Easton administrator grateful for lifesaving response
CONTRIBUTED ARTICLE
Luis Campos, 47, doesn’t want to think about what could have happened to him were it not for great neighbors, incredible emergency responders and the terrific care he received at the emergency department at St. Luke’s Easton Campus.
“I was so fortunate that everyone was extremely helpful and knew what to do to provide exactly the care I needed in such a timely manner,” Campos, administrator for the City of Easton, said.
On Nov. 15, Campos returned to St. Luke’s Easton Campus for an emotional reunion celebrating the remarkable teamwork that saved his life.
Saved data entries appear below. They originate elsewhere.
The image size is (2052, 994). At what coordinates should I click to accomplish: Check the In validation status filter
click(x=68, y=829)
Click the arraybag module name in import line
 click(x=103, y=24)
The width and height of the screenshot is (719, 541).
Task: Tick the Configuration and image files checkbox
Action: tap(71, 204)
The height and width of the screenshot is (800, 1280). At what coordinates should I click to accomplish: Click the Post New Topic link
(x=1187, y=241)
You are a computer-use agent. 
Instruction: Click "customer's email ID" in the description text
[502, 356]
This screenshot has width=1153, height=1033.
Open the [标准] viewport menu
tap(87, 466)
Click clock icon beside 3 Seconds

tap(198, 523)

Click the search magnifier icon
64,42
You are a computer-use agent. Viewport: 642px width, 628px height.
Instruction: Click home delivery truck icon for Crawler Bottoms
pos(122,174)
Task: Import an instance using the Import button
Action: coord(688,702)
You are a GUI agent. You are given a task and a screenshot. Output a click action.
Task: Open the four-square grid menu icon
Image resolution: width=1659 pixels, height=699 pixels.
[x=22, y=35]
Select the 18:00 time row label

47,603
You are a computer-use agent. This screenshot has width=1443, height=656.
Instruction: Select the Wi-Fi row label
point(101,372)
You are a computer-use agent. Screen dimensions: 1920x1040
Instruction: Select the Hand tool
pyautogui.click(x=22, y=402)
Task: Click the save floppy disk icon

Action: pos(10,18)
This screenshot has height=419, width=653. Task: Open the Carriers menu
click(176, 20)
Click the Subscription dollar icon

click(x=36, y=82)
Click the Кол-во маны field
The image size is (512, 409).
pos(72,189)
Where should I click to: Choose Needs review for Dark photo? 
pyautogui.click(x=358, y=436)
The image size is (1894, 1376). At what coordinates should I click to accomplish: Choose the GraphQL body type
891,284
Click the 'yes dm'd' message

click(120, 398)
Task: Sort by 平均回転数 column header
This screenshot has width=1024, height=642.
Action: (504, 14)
A number of St. Luke’s caregivers involved in the effort were presented with Hero Awards from the American Heart Association.
Back on that evening in early July, Campos, a regular runner, had gone out after making dinner for his children for an evening two to three mile run. Granted it had been a particularly hot and humid day and temperatures hadn’t dropped much. Also, the air quality was poor thanks to the smoke from the Canadian wildfires wafting through Eastern Pennsylvania. And he was just getting over a cold. Whether any of these conditions contributed to his medical emergency, he will never know.
Campos was nearly finishing a route he had taken many times around his College Hill neighborhood when he felt short of breath. A neighbor, also out for run, Ginger Constantin, saw Campos leaning against a car and could tell he was in distress. “He waved to me and I heard him say help,” Constantin recalls.
Campos sat down on the sidewalk and was breathing irregularly. Constantin started to call Northampton County 911. Campos thought for a moment he might be OK and told her to wait. Then he collapsed.
The 911 operator told Constantin that Campos needed CPR. Knowing she wouldn’t be able to push hard enough on his chest, she quickly rang a neighbor’s doorbell. The neighbor came out and attempted CPR until help arrived. A few minutes later, the Easton Emergency Squad arrived. Its members took over and administered appropriate medical care before taking Campos by ambulance to St. Luke’s Easton Campus.
Before he collapsed, Campos had the wherewithal to throw Constantin his wallet so she could identify him to 911.
When the 911 operator alerted the Easton campus’s emergency department Campos was on his way, Joseph Faccio, D.O., chief of emergency medicine, overhead the radio call. Faccio recognized the name. Campos and Faccio had worked together during the COVID-19 outbreak on arranging testing for the city’s firefighters and emergency personnel. A former firefighter for the city of Easton, Faccio was glad to be able to oversee Campos’ care once he arrived even though it was a bit unnerving. “It’s always a bit more stressful working on someone you actually know,” Faccio said.
“It was important that Luis was taken here – less than 8 minutes from where he fell ill,” Faccio says. “In situations like his, every minute is important. Had Luis had to be taken elsewhere it could have been at least another 10 minutes.” Also, Faccio said, the emergency department at what was Easton Hospital before St. Luke’s acquired it in July 2020, was well equipped “to handle such critically ill patients who come through our doors.”
Ashlee Vaughn, director of operations for Easton Emergency Squad, said the bystanders administering CPR was critical to Campos’ survival. “If Easton Hospital wasn’t in operation, it would have delayed the definitive care that he required,” Vaughn said.
The team at St. Luke’s determined Campos had gone into cardiac arrest. Campos doesn’t remember much else about the event, other than he was in an induced coma for three days afterward.
When he was better, he was transferred to St. Luke’s Bethlehem Campus and was put under the care of cardiologist David Allen, D.O.
Campos said he has had a defibrillator implanted that will monitor his heart and put it back into rhythm should he have another cardiac arrest. He is enrolled in a cardiac rehab program at St. Luke’s and is recovering nicely. He has returned to work.
“It was scary,” Campos recalls, “but I’m grateful that my neighbors, emergency responders and St. Luke’s staff were all there for me.”